A new socially responsible search engine called Ekoru uses profits from online searches to fund ocean clean-ups, animal protection and climate change projects. Samuel Ballard reports
Ekoru, a search engine that works in the same way as Google or Yahoo, donates 60 per cent of the revenues it gains through sponsored links to charities that work in areas including animal welfare, ocean conservation, beach clean-ups and climate change policy. All you need to do is add it to your browser.
“We’ve had years of experience building messaging, analytics, location, and search platforms for mobile operators and internet service providers,” said Ati Bakush, chief executive officer at Ekoru. “We decided to use our skills to contribute to the betterment of society and contacted some charities.”
Last November, Ekoru selected World Animal Protection as its chosen charity. Alesia Soltanpanah, US executive director of World Animal Protection, said: “This honour will not only help raise funds to help protect animals around the world, it also helps show users how they can make a difference through simple, everyday activities like surfing the web.”

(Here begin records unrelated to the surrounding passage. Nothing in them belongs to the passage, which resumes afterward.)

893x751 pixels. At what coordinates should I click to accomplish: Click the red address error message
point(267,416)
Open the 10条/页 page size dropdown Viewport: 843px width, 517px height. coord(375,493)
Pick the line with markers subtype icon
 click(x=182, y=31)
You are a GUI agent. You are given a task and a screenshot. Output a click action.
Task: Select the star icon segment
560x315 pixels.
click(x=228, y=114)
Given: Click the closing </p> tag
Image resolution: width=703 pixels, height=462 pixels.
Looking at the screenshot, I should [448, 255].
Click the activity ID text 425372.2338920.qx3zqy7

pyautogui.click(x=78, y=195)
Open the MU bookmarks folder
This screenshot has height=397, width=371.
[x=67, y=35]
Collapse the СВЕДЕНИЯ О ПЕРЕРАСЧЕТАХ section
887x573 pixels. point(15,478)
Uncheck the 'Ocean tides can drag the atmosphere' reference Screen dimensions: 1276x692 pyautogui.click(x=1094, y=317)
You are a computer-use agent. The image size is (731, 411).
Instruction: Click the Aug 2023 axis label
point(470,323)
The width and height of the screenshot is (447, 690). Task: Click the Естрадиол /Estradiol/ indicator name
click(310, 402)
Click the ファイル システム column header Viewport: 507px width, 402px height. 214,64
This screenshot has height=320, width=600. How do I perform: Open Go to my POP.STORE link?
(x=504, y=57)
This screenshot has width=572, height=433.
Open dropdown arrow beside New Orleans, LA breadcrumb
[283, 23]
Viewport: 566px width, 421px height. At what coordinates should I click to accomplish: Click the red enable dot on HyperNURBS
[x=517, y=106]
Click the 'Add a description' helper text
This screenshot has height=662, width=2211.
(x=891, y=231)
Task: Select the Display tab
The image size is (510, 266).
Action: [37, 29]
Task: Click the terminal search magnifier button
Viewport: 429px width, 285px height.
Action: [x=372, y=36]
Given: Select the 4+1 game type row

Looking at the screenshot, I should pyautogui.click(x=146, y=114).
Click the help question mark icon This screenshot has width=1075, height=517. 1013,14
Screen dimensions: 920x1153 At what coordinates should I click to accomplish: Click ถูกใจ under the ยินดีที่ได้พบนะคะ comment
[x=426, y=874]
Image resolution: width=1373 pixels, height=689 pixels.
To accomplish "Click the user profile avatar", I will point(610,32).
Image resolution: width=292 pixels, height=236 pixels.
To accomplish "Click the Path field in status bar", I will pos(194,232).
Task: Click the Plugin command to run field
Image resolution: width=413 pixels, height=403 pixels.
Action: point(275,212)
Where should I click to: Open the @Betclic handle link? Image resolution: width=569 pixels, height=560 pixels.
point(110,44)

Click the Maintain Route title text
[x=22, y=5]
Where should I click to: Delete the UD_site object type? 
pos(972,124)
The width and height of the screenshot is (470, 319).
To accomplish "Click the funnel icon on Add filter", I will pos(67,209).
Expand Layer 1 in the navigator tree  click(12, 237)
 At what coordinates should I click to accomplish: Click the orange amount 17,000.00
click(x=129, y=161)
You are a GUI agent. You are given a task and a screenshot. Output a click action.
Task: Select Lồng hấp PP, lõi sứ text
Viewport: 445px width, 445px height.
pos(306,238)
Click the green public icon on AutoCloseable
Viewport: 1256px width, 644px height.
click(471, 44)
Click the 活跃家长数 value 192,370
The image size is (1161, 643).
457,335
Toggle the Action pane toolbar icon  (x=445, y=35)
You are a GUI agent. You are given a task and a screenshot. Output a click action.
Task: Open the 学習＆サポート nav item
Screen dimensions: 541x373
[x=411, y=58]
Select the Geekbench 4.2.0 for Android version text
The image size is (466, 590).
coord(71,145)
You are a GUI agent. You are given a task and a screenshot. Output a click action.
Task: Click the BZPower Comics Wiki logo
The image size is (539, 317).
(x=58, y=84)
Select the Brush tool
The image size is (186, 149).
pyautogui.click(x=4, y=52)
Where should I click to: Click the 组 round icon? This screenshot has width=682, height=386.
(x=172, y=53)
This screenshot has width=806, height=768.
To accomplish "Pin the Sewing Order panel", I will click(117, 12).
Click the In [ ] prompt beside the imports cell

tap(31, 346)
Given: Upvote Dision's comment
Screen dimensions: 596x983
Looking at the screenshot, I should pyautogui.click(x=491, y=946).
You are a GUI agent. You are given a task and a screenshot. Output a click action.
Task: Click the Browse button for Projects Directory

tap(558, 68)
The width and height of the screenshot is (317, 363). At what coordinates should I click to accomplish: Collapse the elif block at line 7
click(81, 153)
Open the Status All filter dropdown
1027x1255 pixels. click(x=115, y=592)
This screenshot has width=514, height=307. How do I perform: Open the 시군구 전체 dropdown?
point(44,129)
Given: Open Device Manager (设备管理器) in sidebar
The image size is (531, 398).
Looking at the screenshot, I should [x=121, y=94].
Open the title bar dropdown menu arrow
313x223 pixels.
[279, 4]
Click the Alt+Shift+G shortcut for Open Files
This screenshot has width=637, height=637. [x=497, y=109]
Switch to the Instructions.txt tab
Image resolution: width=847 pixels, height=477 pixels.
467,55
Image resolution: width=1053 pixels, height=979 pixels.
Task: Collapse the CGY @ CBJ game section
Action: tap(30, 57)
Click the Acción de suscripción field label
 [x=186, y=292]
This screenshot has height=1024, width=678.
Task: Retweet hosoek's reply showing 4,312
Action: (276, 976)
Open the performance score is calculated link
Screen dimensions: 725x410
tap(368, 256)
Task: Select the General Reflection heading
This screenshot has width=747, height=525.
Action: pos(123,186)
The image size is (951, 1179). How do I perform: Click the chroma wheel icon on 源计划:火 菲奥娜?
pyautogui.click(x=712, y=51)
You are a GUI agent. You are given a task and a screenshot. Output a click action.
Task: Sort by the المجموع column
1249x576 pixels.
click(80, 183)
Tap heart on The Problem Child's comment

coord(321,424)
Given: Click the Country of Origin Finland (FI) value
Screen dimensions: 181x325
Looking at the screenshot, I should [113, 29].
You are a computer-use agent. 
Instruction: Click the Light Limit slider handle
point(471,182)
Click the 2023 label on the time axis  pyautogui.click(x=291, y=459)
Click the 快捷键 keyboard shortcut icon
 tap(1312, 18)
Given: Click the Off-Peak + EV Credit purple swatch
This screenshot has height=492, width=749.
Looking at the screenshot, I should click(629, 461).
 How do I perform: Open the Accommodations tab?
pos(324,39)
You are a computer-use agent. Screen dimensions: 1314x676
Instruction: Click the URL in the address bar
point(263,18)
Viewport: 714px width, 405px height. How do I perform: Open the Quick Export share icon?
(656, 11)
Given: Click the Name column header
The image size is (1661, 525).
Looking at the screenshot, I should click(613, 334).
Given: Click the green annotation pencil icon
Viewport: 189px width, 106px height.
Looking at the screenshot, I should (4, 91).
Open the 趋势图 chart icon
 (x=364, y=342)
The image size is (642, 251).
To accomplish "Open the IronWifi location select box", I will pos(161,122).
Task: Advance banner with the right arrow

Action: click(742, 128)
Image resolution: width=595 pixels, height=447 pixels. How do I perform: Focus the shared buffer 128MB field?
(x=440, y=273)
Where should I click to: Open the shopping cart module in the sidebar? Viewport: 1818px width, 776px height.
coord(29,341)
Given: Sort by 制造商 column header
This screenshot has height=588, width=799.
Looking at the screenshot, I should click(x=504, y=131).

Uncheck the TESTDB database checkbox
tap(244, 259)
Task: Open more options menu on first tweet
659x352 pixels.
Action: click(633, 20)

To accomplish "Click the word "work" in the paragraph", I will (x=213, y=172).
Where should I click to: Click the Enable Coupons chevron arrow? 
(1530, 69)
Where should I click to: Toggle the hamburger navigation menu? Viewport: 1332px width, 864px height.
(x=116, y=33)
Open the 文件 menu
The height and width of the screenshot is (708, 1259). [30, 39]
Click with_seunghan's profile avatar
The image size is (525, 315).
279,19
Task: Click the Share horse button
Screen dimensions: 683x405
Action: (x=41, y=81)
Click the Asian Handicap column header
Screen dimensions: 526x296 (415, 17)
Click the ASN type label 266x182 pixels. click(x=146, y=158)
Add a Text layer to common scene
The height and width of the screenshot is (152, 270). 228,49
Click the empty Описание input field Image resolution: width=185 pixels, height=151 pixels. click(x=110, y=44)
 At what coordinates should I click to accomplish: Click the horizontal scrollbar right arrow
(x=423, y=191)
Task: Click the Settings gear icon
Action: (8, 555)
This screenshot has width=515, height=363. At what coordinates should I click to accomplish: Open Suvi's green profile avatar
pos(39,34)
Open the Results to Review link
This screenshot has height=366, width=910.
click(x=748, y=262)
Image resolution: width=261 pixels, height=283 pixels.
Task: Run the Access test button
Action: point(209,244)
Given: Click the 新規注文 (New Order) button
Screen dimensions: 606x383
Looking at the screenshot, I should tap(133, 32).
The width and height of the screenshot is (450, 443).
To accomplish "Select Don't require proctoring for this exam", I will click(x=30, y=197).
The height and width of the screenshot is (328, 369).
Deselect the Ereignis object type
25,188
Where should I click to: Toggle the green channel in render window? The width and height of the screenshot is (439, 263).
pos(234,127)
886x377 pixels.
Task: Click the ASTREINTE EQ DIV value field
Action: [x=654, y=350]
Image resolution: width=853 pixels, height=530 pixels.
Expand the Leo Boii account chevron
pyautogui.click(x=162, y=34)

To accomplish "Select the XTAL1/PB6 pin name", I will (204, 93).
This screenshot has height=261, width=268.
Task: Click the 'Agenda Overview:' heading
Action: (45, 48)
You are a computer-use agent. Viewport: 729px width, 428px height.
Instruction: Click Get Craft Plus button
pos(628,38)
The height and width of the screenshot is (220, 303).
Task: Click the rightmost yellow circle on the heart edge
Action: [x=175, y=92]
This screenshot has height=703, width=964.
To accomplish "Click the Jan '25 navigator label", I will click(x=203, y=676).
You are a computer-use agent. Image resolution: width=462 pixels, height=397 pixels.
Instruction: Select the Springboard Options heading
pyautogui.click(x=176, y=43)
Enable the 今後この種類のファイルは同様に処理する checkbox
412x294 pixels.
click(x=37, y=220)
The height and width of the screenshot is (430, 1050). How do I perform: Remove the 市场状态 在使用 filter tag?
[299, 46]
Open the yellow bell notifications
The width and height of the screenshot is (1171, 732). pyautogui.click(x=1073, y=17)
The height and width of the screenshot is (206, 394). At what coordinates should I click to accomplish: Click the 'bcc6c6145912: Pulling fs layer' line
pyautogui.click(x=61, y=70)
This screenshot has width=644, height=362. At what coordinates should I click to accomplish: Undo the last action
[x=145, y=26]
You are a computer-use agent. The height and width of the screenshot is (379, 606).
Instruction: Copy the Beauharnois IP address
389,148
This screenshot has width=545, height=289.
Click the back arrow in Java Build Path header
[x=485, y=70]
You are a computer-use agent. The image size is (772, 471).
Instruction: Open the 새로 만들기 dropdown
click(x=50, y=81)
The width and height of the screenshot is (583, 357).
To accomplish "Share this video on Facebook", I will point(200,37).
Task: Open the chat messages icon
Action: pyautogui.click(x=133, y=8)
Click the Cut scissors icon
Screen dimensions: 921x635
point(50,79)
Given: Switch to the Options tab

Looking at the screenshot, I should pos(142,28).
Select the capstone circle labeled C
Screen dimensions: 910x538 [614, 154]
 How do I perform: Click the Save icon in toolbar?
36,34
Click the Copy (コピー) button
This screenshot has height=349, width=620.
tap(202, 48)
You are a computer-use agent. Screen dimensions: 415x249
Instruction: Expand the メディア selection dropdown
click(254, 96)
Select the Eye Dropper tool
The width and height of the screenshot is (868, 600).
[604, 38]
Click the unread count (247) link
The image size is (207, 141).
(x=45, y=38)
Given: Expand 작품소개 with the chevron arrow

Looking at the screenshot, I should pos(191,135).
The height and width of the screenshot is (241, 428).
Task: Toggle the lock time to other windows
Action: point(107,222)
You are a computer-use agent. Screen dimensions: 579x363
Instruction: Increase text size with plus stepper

Bakush, an Australian software professional, has travelled extensively around regions including Asia where he witnessed first-hand the deforestation that certain places have endured. In Australia he engaged with Aboriginal communities living in poverty.
“That kickstarted Ekoru, a search engine that saves the planet,” he said.Ekoru’s name and logo is taken from the New Zealand Maori symbol for regeneration and new life represented by an unfurling silver fern leaf. “That is Ekoru’s mission: to regenerate and provide a new lease of life for our planet,” a company statement reads.
Ekoru also runs all of its servers on hydroelectric power ensuring that they have minimal effect on the environment. Not only this but all searches are made anonymously, meaning that the company retains no data about individuals using its website.
Ekoru is not the only search engine contributing its revenues to good causes, particularly when it comes to sites specialising in travel, a major sauce of global emissions.
Ecosia, the world’s largest nonprofit search engine, launched a search engine for ethical travellers last year. The tool uses 100 per cent of the commission profits from any trips booked to plant trees – averaging at 26 trees per booking.
Other companies offering a similar service include FlyGRN and FlyBarbara, sites specialising in travel, the latter of which donates a third of its profits to carbon offsetting, working with partners including Airbnb and HomeAway.
Christian Kroll, founder and CEO of Ecosia, said: “Travel is an essential part of our lives, but it comes with a carbon footprint.
“We want to give Ecosia users the opportunity to make an environmentally friendly choice when planning their next trip. It’s time for the industry to step up and do better and we’re proud to be part of a movement towards a fairer and more sustainable form of travelling.”